### Required action
Please find every line in the entries below that contains the string "will", and copy it.
++++ Dataset
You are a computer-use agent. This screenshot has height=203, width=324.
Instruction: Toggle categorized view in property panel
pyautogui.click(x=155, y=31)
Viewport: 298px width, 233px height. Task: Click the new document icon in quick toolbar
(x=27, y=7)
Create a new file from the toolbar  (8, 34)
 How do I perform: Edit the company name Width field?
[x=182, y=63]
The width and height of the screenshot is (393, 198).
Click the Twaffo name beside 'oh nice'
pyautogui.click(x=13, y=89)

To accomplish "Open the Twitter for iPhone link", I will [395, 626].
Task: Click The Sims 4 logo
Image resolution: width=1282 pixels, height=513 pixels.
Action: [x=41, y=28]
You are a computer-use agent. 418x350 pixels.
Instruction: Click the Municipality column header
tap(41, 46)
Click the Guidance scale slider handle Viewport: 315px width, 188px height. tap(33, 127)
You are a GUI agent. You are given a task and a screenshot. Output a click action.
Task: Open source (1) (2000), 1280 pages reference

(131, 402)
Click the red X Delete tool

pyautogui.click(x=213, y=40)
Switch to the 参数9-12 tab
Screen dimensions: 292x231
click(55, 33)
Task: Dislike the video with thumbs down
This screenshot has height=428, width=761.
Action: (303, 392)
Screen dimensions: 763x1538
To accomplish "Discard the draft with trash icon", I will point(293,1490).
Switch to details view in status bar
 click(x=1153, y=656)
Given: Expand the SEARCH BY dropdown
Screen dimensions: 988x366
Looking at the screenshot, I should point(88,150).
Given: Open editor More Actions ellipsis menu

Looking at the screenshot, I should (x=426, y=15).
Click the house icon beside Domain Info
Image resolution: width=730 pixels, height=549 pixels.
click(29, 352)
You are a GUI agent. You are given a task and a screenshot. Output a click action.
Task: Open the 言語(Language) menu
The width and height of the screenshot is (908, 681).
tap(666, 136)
++++++++
### Task solution
To accomplish "Open the Twitter for iPhone link", I will [395, 626].
To accomplish "Discard the draft with trash icon", I will point(293,1490).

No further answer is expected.